Well played, Willis.
miados
im tempted to say “that some of a bongo” here but as i dont know willis i dont know his joke taking level and wouldn’t want to be banned from posting.
a snow mous e
I’m sure he would understand
a snow mous e
SON OF A B*NGO
b-star-n-g-o, b-star-n-g-o, b-asterisk-n-g-o and bongo was his name-o
a snow mous e
You could always just add an extra i: biongo
…well shit, now I’ve forgotten what the original b word is
a snow mous e
or BOINGO shit how did I miss that
Kryss LaBryn
Oingo Boingo. Danny Elfman’s Eighties band. Who were awesome.
Also now I am picturing someone rolling Mary into a ball and bouncing her up and down. Because onomatopoeia. And also because she is a bongo. Or possibly a conga, which is basically a giant bongo, lol.
quietpeas
Holy fucking shit Mary.
Kris
As the moral center of the wing she’s not wrong. She can’t be.
Reltzik
This is what evil looks like when it gets desperate. …. and preachy. …. and judgey.
Cerberus
Mary is flailing so much, she’s a medieval weapon.
rectilinearpropagation
Hah! ?
Orion Fury
I lol’d.
Darkoneko
It’s saving on AC costs.
Falling Star
*slow clap*
*builds into a standing ovation*
Pat
No no, look, there’s no contradiction here. As the moral center, she can decide whether reporting this to the authorities is correct. Walky is not the moral center, and lacked that capability. Therefore, he clearly should have reported it to the authority, herself.
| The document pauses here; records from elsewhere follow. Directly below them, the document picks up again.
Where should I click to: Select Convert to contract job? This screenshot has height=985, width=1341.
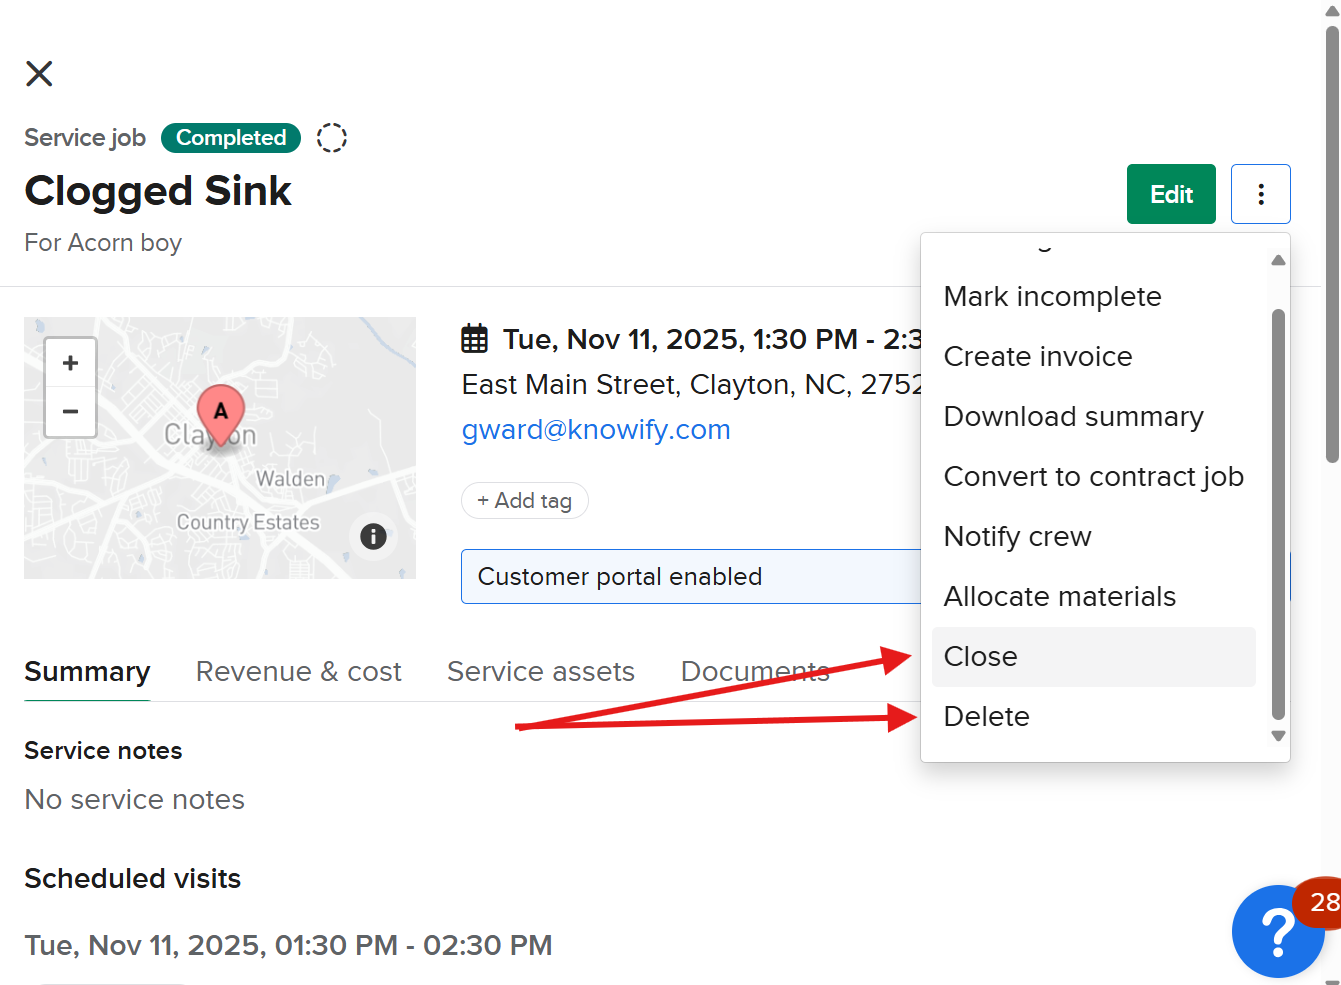[x=1093, y=477]
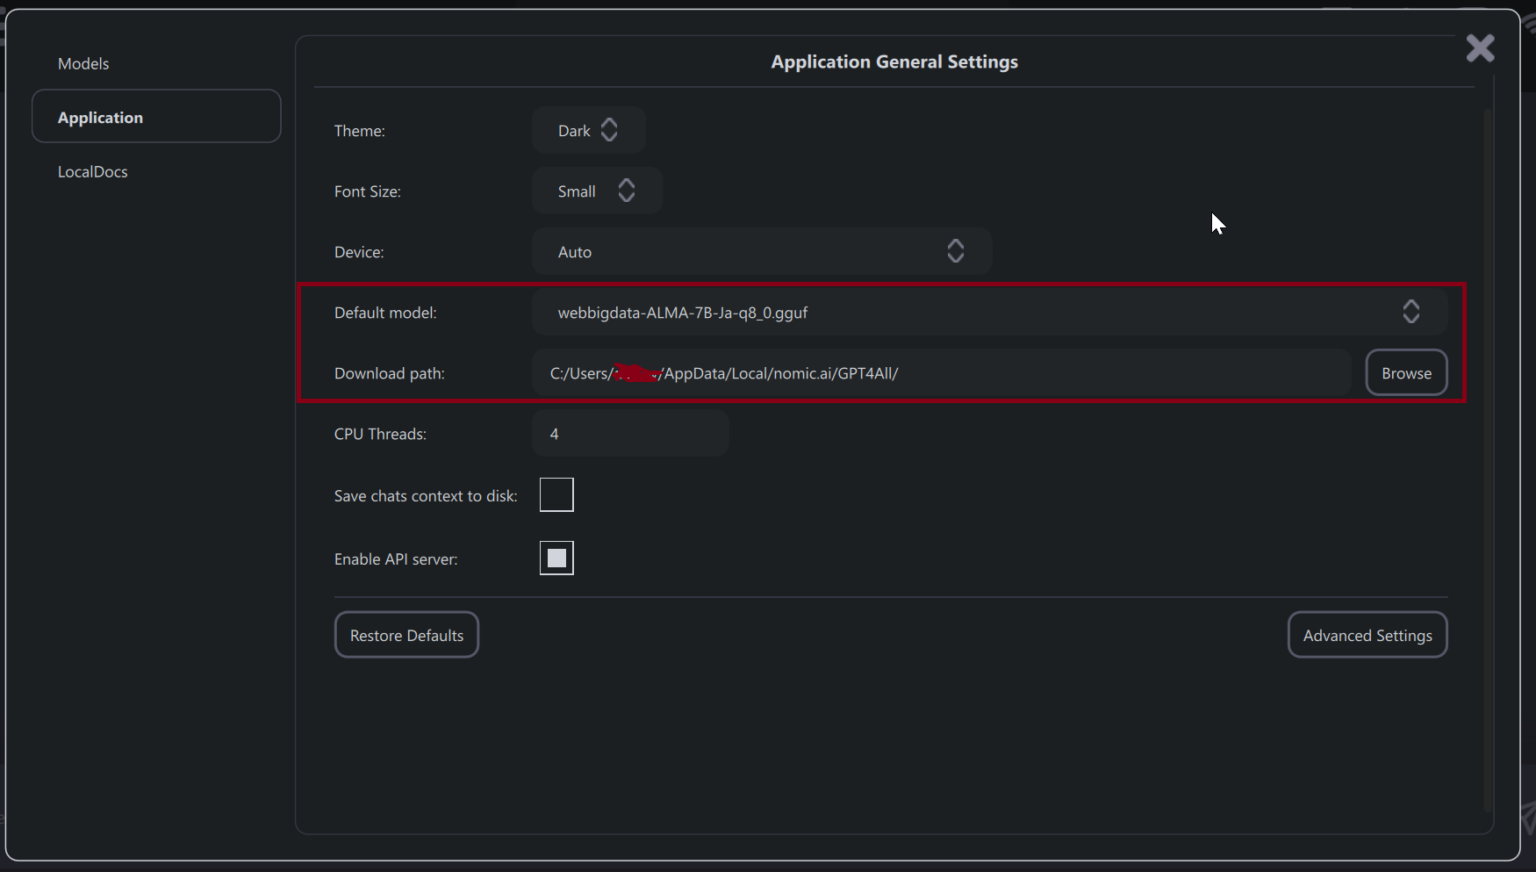This screenshot has height=872, width=1536.
Task: Browse for a new download path
Action: click(1406, 372)
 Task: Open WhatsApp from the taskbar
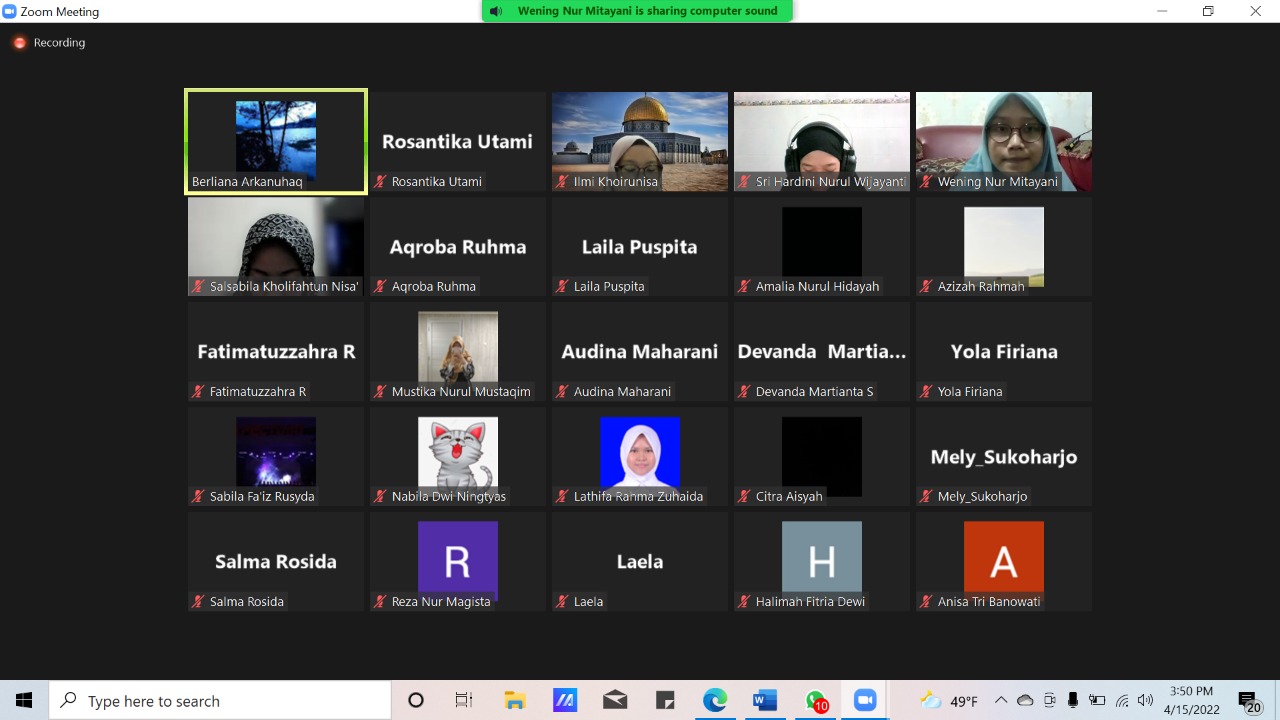coord(816,701)
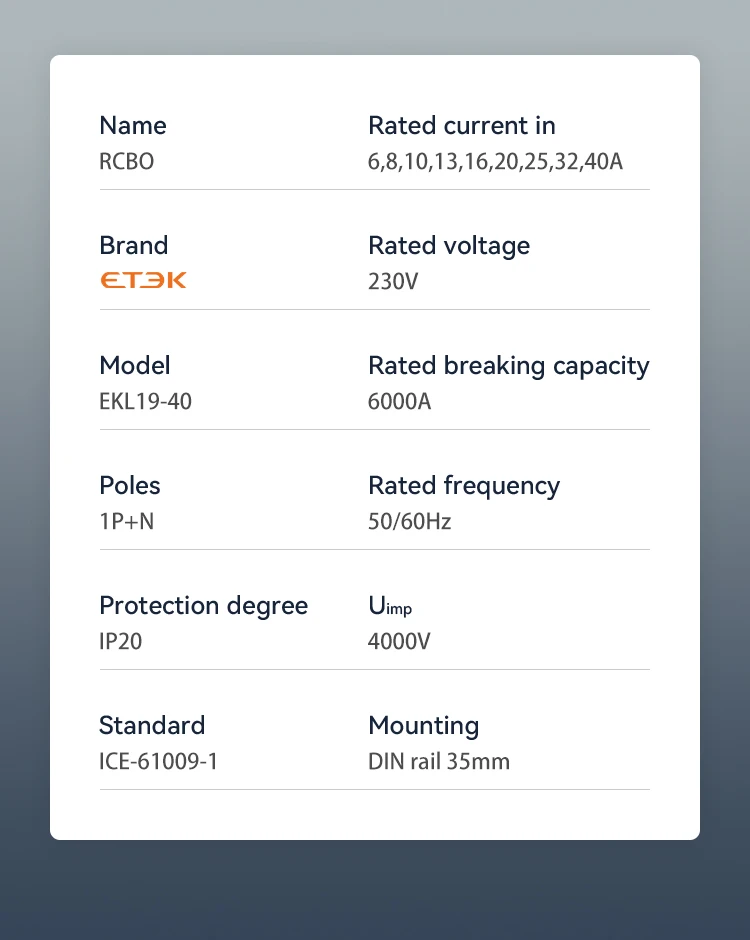Click the Rated frequency heading
750x940 pixels.
[464, 486]
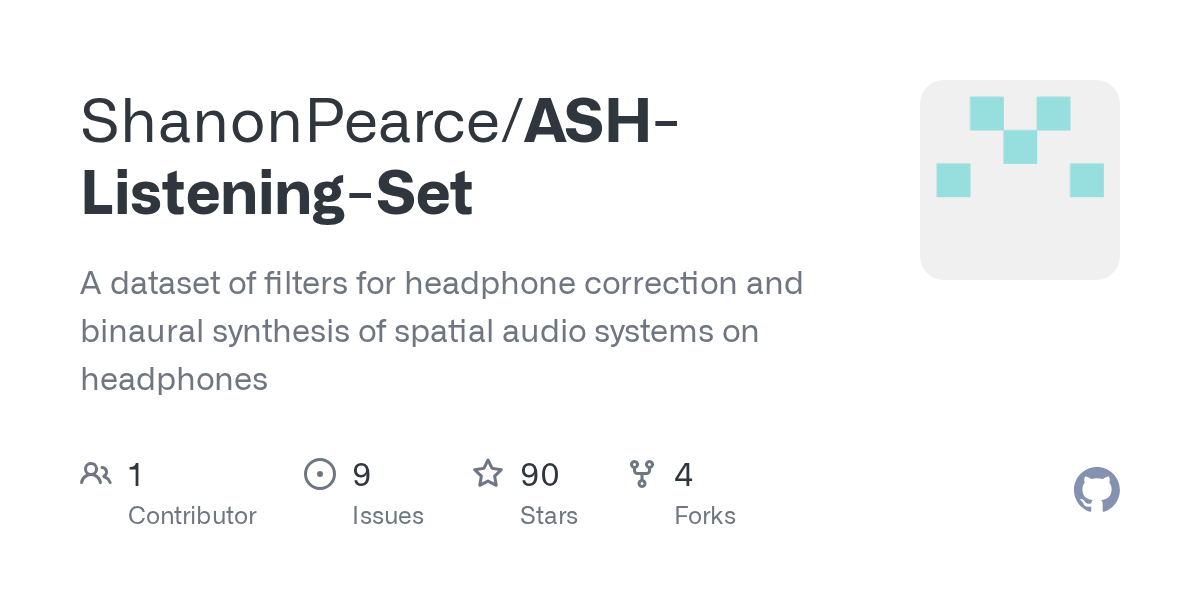Click the word "Listening-Set" in the title
Viewport: 1200px width, 600px height.
pos(277,194)
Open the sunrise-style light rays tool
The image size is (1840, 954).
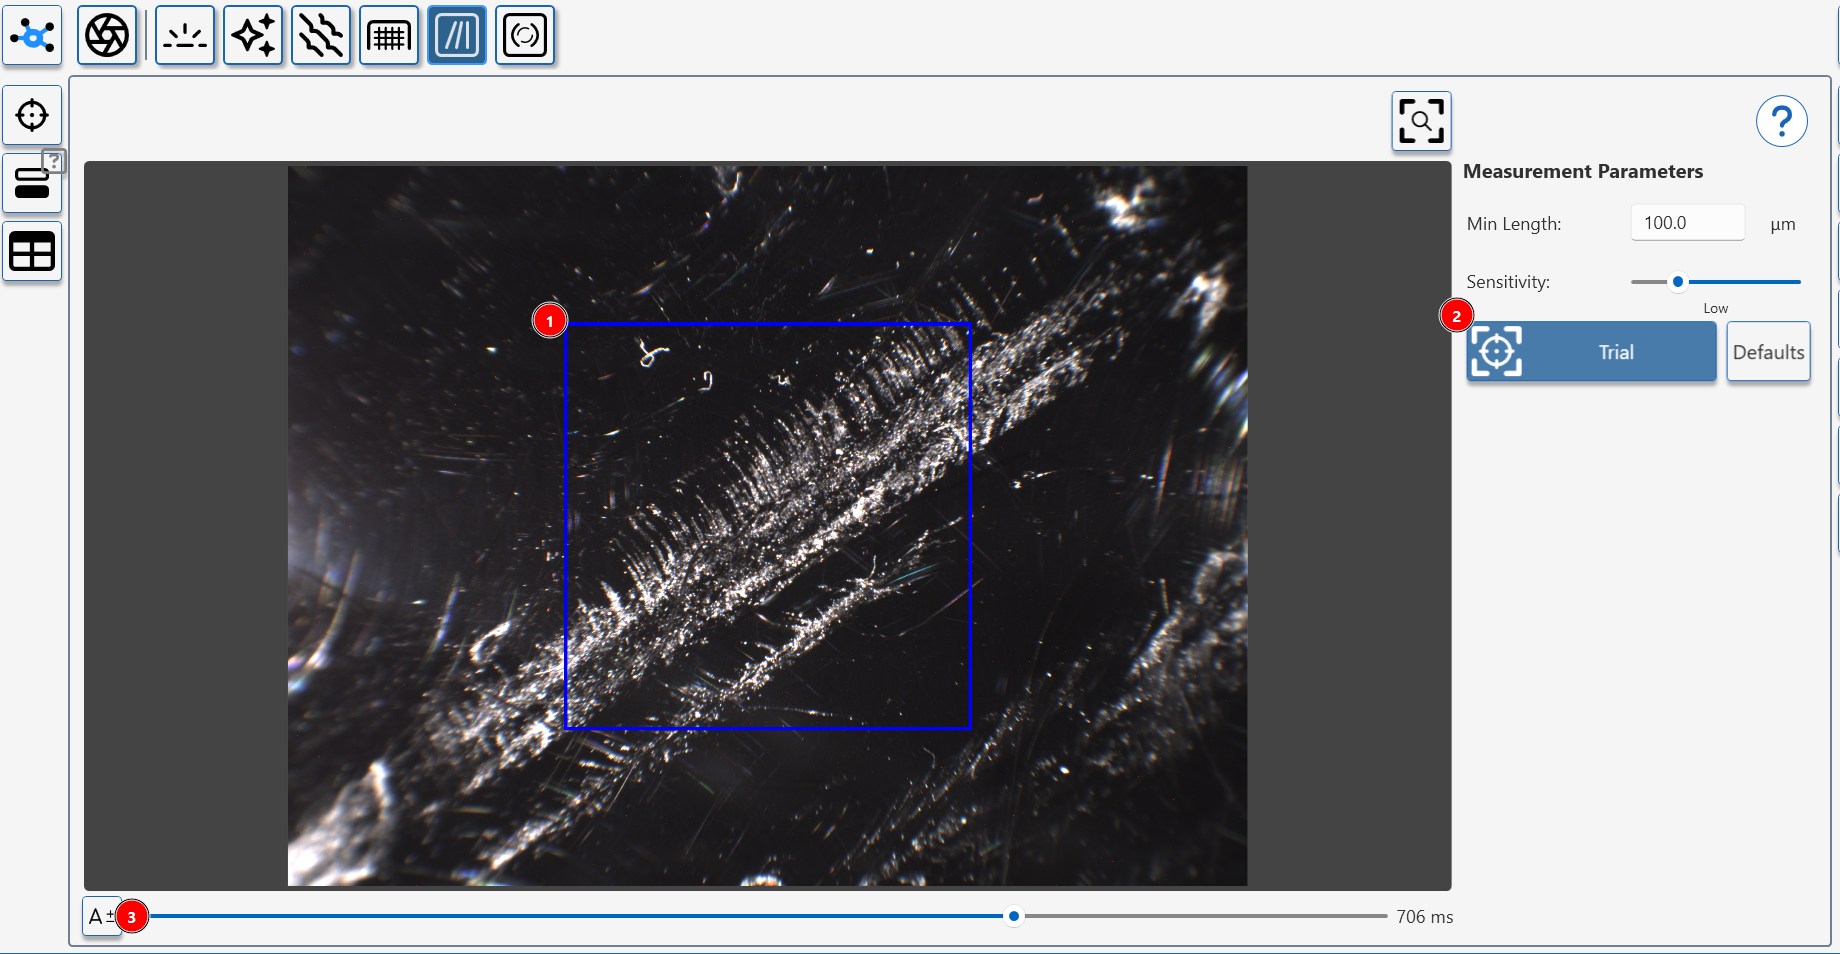pos(185,36)
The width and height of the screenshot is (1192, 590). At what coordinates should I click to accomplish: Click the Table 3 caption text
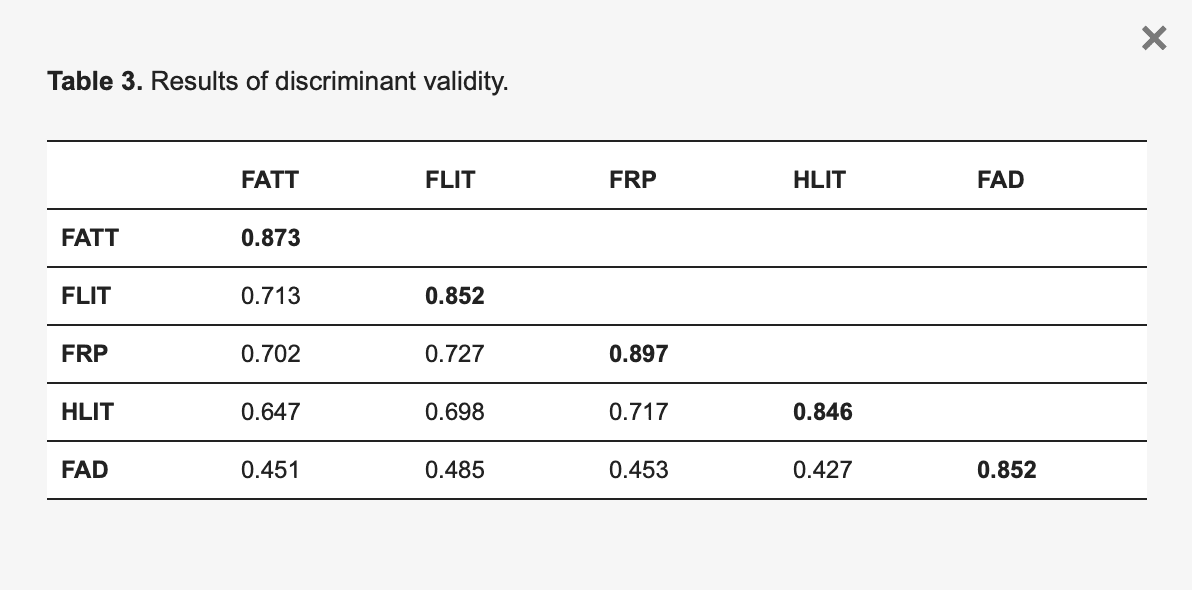tap(278, 82)
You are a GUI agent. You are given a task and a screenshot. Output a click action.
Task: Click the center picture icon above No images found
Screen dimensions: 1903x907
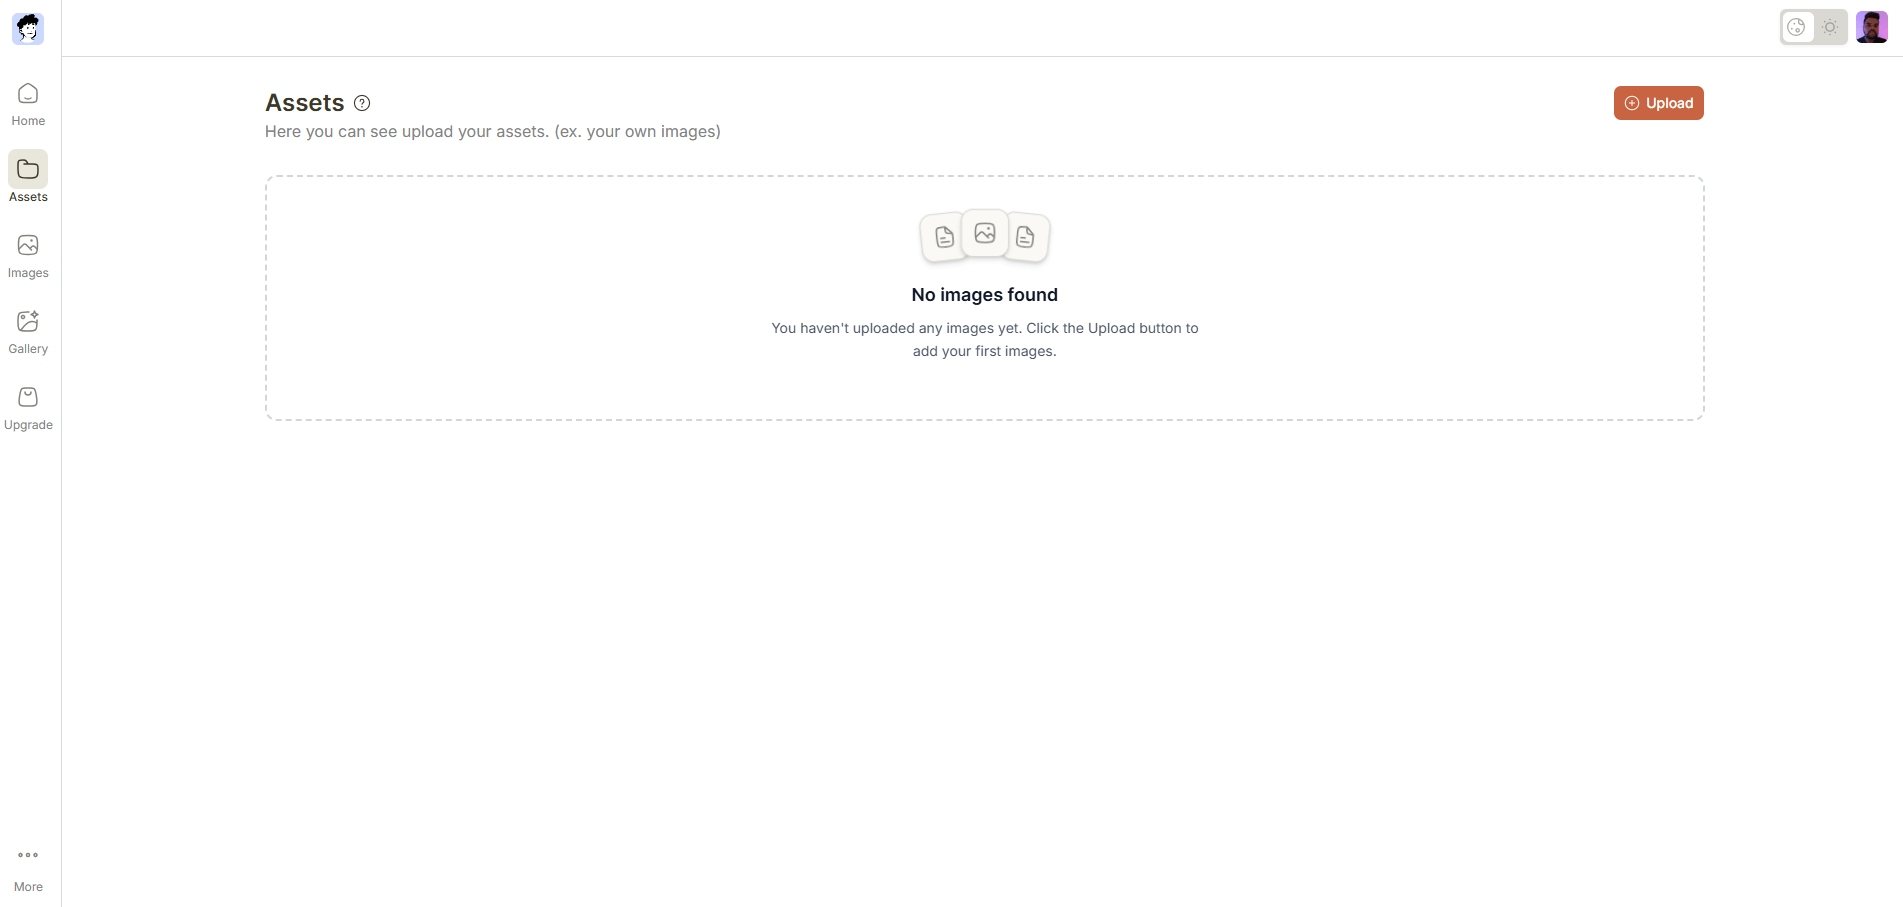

His failure to tell her something that she already knew is clearly the actual cause of… okay, it kinda falls apart at that point.
quarktime
She’s flailing so much, you could use her to harvest rice.
Kris
Mary’s the awful voice in everyone’s head.
Lan
Mary’s the voice that tells me to enjoy sci-fi? But that seems unnaturally unlike her.